American software engineer and entrepreneur

Paula Long is an American software engineer and entrepreneur. She was CEO and co-founder of DataGravity and in 2001, she co-founded EqualLogic, which was later sold to Dell.

== Biography ==
Born in Methuen, Massachusetts, Paula Long grew up in Enfield, Connecticut. She received her bachelor's degree in computer science from Westfield State University in Westfield, Massachusetts.

Long began her career as a software engineer. She was a consulting software engineer in the UNIX operating system group at Digital Equipment Corporation before her move to the startup community. She worked at Bright Tiger Technologies in Acton, Massachusetts, where she was responsible for the ClusterCATS product line, a web management clustering product. In 1999, Bright Tiger was acquired by Allaire Corporation, and Long went on to work at Allaire in several engineering leadership positions. Long was the director of software at Iron Stream, seed funded in 2000 and closed during the dot-com meltdown.
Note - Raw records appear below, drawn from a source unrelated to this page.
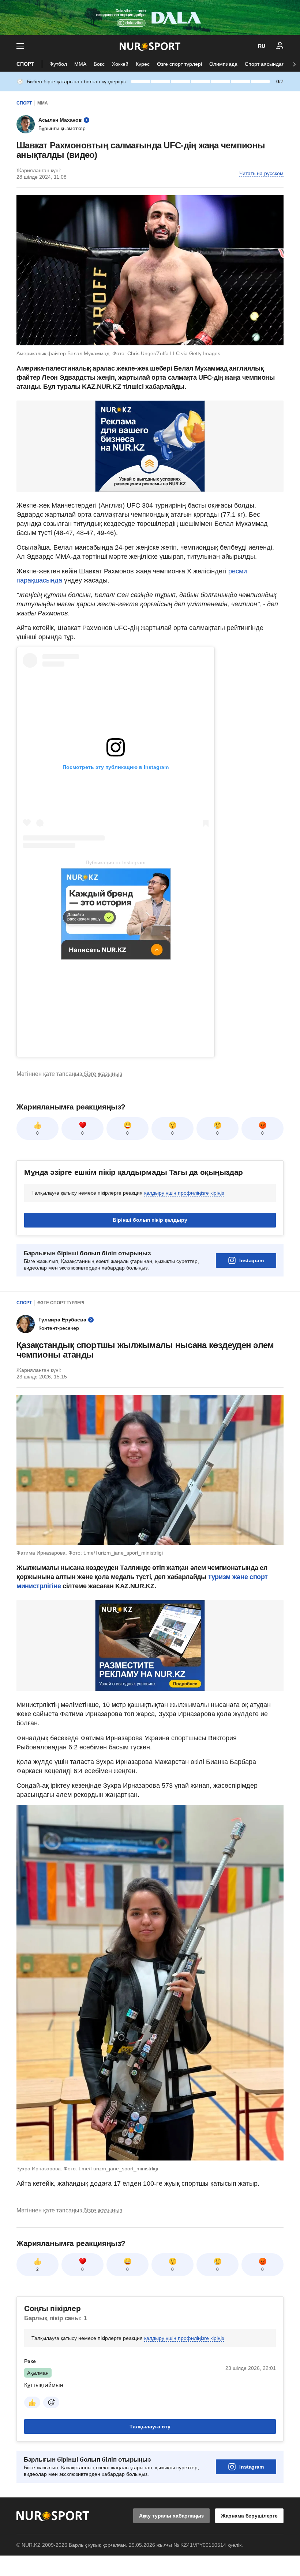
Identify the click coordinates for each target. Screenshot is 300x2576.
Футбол (58, 64)
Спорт (25, 64)
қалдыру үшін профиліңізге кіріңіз (184, 1193)
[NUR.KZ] (150, 46)
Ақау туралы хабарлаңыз (171, 2516)
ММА (80, 64)
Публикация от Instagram (116, 862)
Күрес (143, 64)
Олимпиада (223, 64)
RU (261, 46)
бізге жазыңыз (102, 1074)
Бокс (99, 64)
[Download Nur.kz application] (150, 17)
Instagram (251, 1260)
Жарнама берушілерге (249, 2516)
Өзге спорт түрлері (179, 64)
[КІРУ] (280, 46)
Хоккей (120, 64)
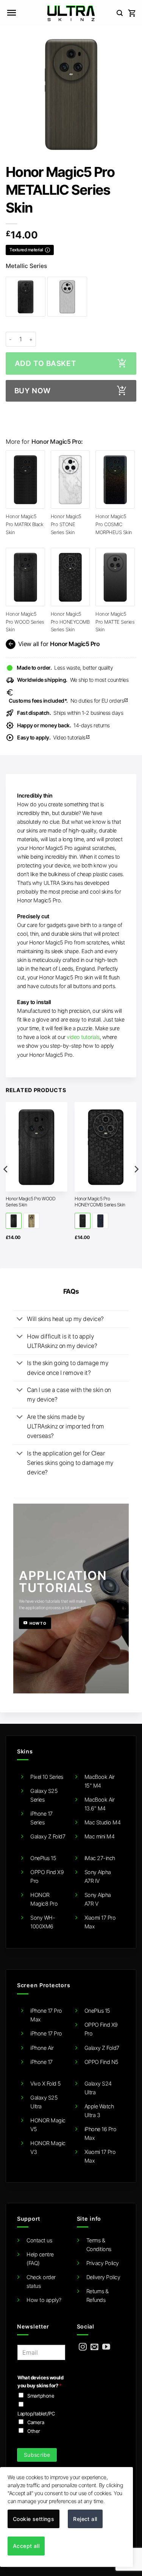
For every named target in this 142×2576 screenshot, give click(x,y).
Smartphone (40, 2396)
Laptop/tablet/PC (36, 2413)
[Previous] (6, 1184)
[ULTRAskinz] (71, 13)
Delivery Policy (103, 2277)
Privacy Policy (102, 2263)
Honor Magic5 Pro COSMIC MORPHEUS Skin (113, 524)
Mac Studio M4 (102, 1822)
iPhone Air (41, 2048)
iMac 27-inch (99, 1858)
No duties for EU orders (68, 700)
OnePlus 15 (43, 1858)
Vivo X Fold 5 (45, 2083)
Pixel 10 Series (46, 1777)
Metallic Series (26, 266)
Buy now (32, 390)
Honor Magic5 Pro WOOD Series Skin (25, 621)
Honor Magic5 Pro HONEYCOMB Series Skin (70, 621)
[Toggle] (20, 1319)
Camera (35, 2422)
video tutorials (83, 1037)
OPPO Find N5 (101, 2062)
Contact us (39, 2240)
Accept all (26, 2546)
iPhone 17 (41, 2062)
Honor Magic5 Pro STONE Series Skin (66, 524)
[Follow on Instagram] (83, 2347)
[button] (11, 13)
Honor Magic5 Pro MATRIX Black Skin (24, 524)
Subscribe (37, 2454)
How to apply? (44, 2300)
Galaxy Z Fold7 (47, 1836)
In 2001, Long co-founded storage provider EqualLogic in Nashua, New Hampshire alongside Peter Hayden and Paul Koning. She was responsible for development of the EqualLogic product lines. In 2008, EqualLogic was acquired by Dell for $1.4 billion. Long remained at Dell as vice president of storage until 2010. After leaving Dell, Long worked as vice president of product development at Heartland Robotics for 9 months between 2010 and 2011.

In 2012, Long and John Joseph co-founded DataGravity, where she served as CEO. Located in Nashua, New Hampshire, the company produced security and data protection software for data storage systems. Long left DataGravity around June 2017. The assets of DataGravity were acquired by HyTrust in July 2017.
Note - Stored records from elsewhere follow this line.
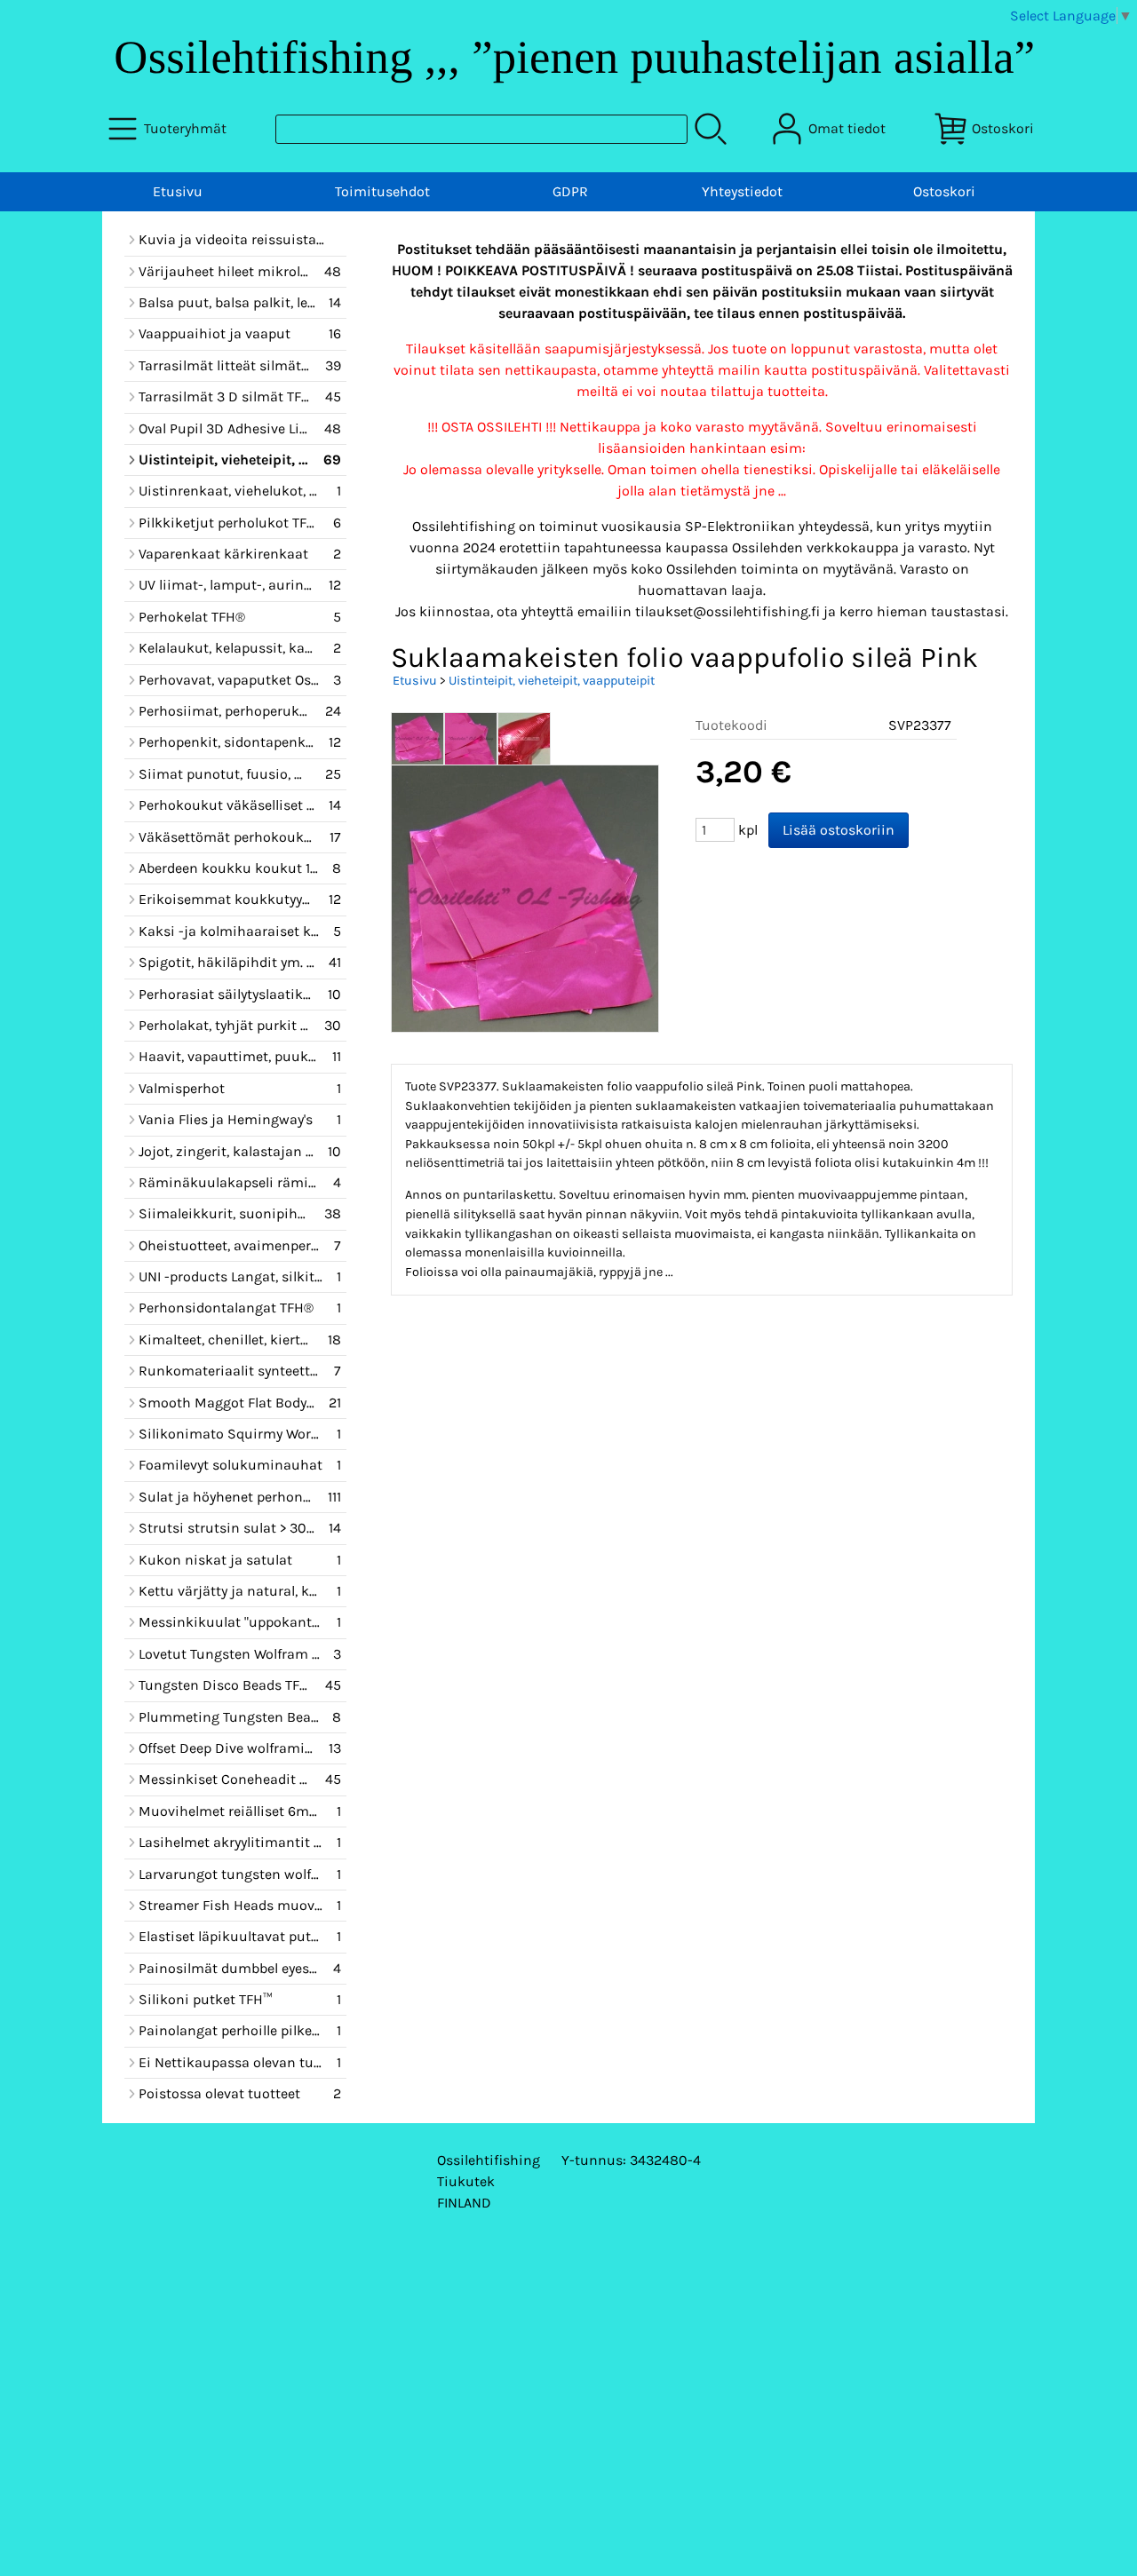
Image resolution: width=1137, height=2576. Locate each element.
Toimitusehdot (382, 191)
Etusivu (178, 191)
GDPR (570, 191)
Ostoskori (944, 191)
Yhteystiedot (742, 191)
Long has served on several boards, including SugarSync and ClearSky Data. She hold patents in data storage, data analytics, data protection, data security and file systems. She's spoken at conferences such as Structure, TechCrunch Disrupt, Collision, MIT Start6, and RSA Conference.

== Awards ==
Long won the New Hampshire High Tech Council's Entrepreneur of the Year award in 2008. That same year, Long won the Ernst & Young Entrepreneur of the Year Award for the northeast region, and was also a national finalist for the same award.

In 2015 she received the “Women 2.0 Impact Builder Award” award for her work helping women in technology.